British comic strip and television series

Marvo the Wonder Chicken is a character in the UK comic The Dandy. The strip first appeared in 1990 and continued in odd issues until 1999. He returned in 2008 to tie in with the planned DC Thomson TV series. The strip is "silent", with only words such like "Crash" and "Bang", and ending with Marvo saying "Ta-da".

The strip was originally drawn by Syd Kitching, then by Jim Hansen; it took up half a page in the comic, and either one or two pages in the annuals. Jim Hansen was also drawing Jak and P5 for The Dandy, and Buster for his self-titled comic. When the strip returned in Dandy Xtreme 18 years later, it was drawn by Nigel Parkinson, who at the time was also drawing Dennis the Menace, Bea and Ivy the Terrible for The Beano, Dennis and Gnasher for BeanoMAX, and Cuddles and Dimples for the Dandy. It was dropped after Dandy Xtreme reverted to just The Dandy, with Marvo taking his final bow in issue 3507, dated 9 October 2010. He returned in issue 3515, dated 18 December 2010, but has not returned since.

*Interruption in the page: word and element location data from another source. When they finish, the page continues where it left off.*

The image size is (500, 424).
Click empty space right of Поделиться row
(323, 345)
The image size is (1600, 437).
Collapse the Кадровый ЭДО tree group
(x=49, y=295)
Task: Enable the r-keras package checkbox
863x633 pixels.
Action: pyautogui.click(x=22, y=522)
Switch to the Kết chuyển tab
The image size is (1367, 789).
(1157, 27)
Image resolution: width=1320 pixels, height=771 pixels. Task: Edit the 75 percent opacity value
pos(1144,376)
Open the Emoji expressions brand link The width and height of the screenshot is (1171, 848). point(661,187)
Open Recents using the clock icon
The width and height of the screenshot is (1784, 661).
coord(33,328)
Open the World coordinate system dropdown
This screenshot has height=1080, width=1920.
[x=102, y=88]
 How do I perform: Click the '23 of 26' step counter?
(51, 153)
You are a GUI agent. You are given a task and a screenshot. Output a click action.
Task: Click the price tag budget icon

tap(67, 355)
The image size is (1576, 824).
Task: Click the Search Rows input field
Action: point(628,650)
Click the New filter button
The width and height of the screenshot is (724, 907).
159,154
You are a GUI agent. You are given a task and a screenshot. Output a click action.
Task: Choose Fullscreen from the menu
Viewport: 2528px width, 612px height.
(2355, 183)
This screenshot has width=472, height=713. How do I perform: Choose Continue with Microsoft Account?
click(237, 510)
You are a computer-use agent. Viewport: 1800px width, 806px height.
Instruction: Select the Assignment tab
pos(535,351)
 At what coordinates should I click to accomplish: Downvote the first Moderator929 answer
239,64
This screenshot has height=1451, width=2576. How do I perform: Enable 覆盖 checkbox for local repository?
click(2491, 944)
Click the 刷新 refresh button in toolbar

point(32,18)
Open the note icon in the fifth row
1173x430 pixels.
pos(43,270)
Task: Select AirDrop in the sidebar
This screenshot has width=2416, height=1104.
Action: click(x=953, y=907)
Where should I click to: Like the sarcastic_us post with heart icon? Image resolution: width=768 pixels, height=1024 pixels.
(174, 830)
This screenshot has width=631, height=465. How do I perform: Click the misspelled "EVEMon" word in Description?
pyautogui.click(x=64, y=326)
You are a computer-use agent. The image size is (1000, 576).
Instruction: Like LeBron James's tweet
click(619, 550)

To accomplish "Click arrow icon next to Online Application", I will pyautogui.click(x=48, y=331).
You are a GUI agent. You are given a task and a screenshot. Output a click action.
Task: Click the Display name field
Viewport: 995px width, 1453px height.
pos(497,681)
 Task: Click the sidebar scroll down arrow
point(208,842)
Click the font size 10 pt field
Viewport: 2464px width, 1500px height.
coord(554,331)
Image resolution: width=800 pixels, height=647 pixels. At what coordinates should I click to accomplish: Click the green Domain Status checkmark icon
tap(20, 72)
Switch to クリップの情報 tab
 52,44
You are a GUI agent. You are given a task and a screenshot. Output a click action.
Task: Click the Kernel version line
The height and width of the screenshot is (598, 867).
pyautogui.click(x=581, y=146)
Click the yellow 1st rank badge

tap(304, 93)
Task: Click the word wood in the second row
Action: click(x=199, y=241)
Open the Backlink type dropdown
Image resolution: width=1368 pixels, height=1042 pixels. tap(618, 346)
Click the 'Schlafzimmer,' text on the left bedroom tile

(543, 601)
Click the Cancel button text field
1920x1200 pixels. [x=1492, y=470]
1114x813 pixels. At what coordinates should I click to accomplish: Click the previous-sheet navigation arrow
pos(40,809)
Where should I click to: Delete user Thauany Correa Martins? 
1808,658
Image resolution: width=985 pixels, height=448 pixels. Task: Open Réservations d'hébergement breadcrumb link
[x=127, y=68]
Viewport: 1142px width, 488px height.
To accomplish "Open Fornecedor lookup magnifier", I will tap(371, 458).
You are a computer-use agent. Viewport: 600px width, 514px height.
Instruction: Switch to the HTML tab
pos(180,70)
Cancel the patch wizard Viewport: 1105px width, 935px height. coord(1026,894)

An animated version of the comic strip appeared in 2010, with 51 episodes.

==TV series==

Marvo the Wonder Chicken is a British animated television series that aired in 2010. The show follows Marvo, a daring and eccentric chicken, and his enthusiastic assistant Henry Thrapplewhacker XLIX, as they attempt to put on the "Greatest Show on Earth". The series was produced by Red Kite Animation and originally aired on Jetix. It was based on a comic strip from The Dandy, which first appeared in 1990.

The show was originally broadcast on Jetix, and after it was discontinued, it continued airing on Cartoon Network, Boomerang and later on Cartoon Network in Latin America from 2011 to 2013, followed by Boomerang Latin America from 2014 until its shutdown on March 31, 2022.